Man pictured in Pelosi’s chair during Capitol riot asks judge to travel to car swap meet

An Arkansas man arrested for sitting with his feet on a desk in House Speaker Nancy Pelosi's office during the Jan. 6 U.S. Capitol riot asked a federal judge to allow him to travel for a classic-car swap meet.

Richard Barnett 's attorney, Joseph McBride of New York City, claims Barnett needs to travel to make a living.

"Mr. Barnett’s second job of buying and selling classic cars is now his primary source of income. Consequently, his ability to travel for work is crucial to his ability to pay his bills, provide for his family and fund his legal defense."

Barnett is currently only allowed to travel up to 50 miles (80.47 kilometers) from his residence while he is on home detention awaiting trial, according to the Arkansas Democrat-Gazette.

Petit Jean Mountain, where the car show is being held, is 200 miles (321.87 kilometers) from Gravette.

Barnett, 61, was among supporters of President Donald Trump who stormed the Capitol as lawmakers assembled to certify President-elect Joe Biden’s victory over Trump. Prosecutors say Barnett was carrying a stun gun when he entered the building.

In his letter to the court, McBride said Barnett is asking for permission to spend Friday night in the vicinity of Petit Jean Mountain and return to Gravette on Saturday evening.

"We are respectfully asking that Mr. Barnett’s travel restriction be modified so that pretrial services can grant or deny work related travel requests, and shield the details of said requests from the prying eyes of the public," wrote McBride.

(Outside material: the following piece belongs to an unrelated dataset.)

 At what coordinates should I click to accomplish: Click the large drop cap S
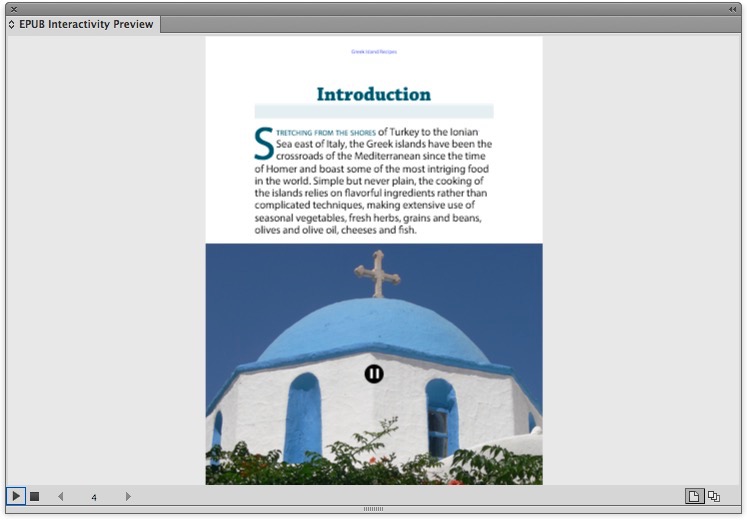[x=264, y=143]
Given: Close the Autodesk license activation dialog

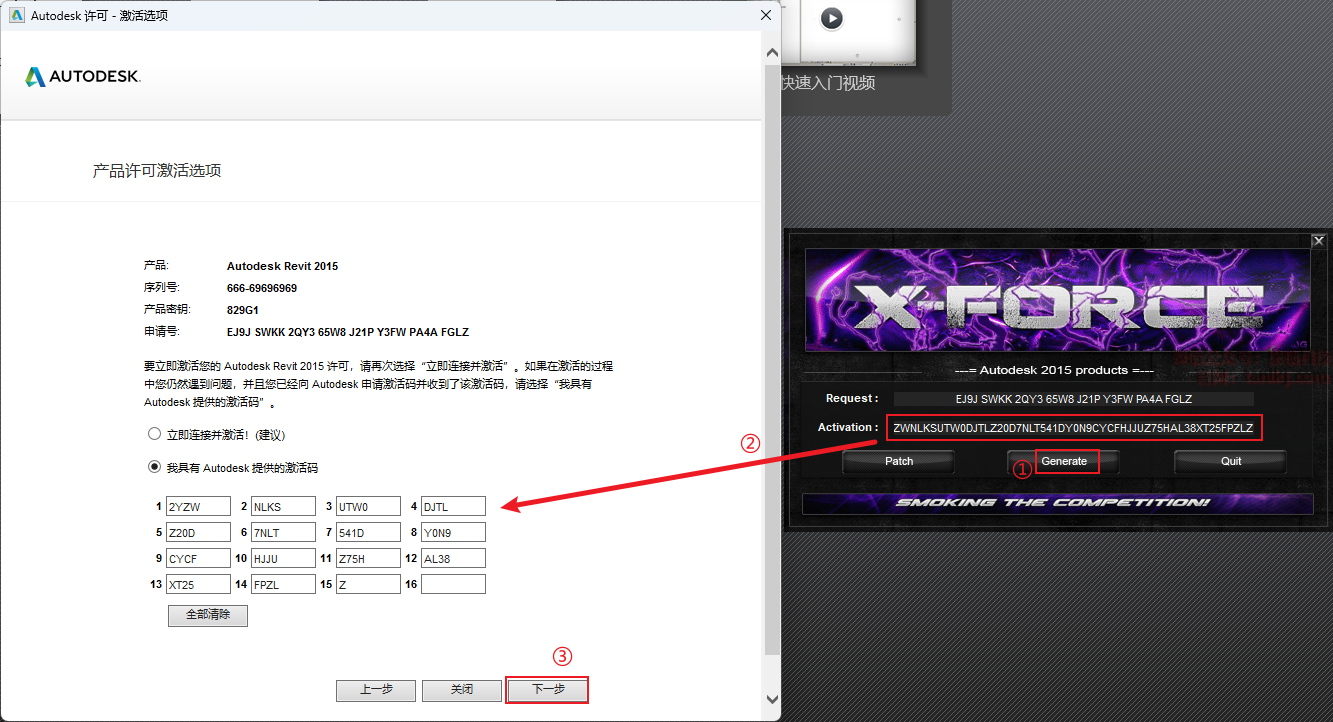Looking at the screenshot, I should point(766,15).
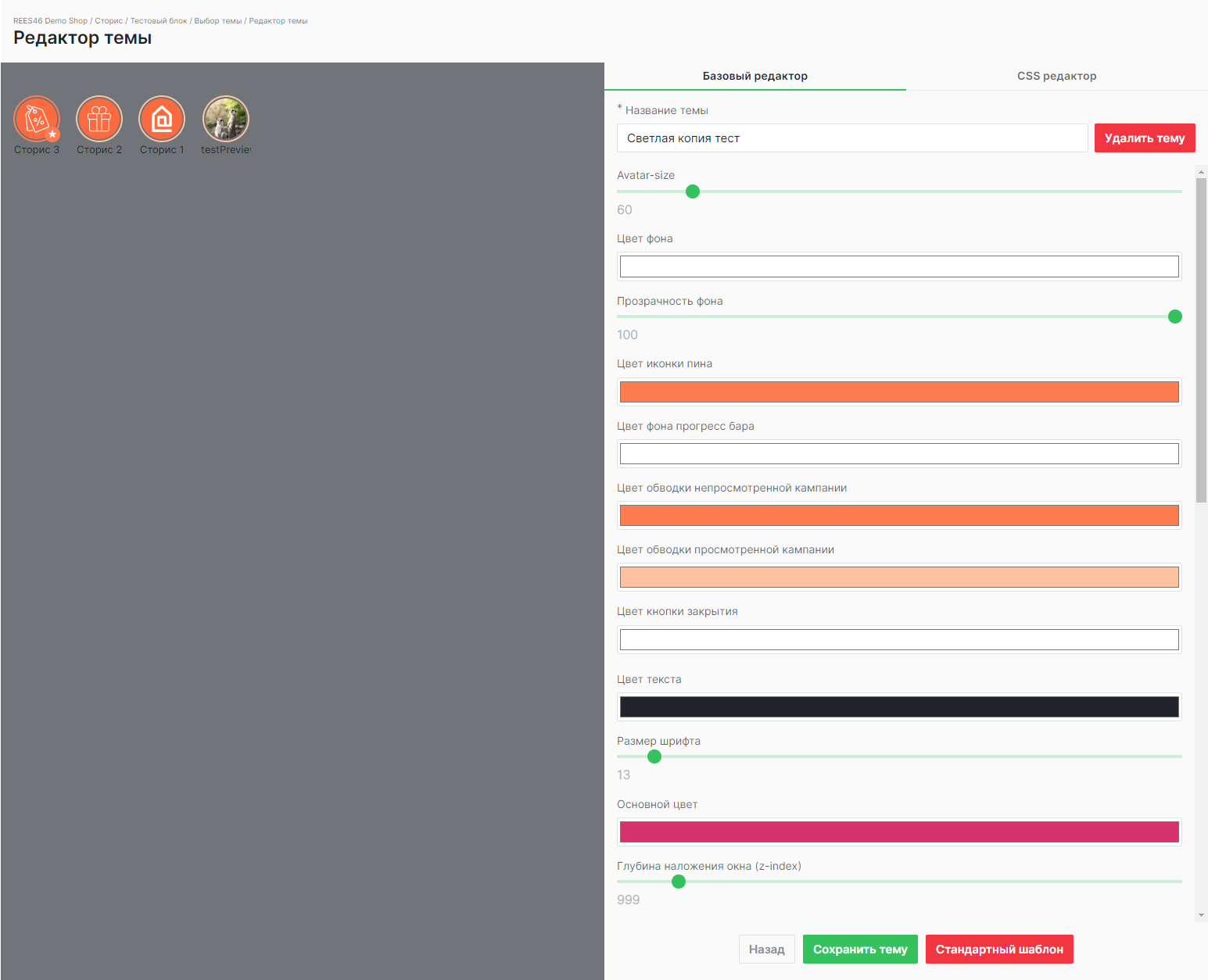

Assistant U.S. Attorney Mary Dohrmann told the court the government opposes McBride's request to loosen his restrictions.

U.S. District Judge Christopher Cooper asked Dorhmann to file a response by Thursday so he could make a decision in time for Barnett to travel on Friday, if he is allowed to do so.

Barnett’s next court hearing is set for Aug. 24. A trial date hasn’t been scheduled yet.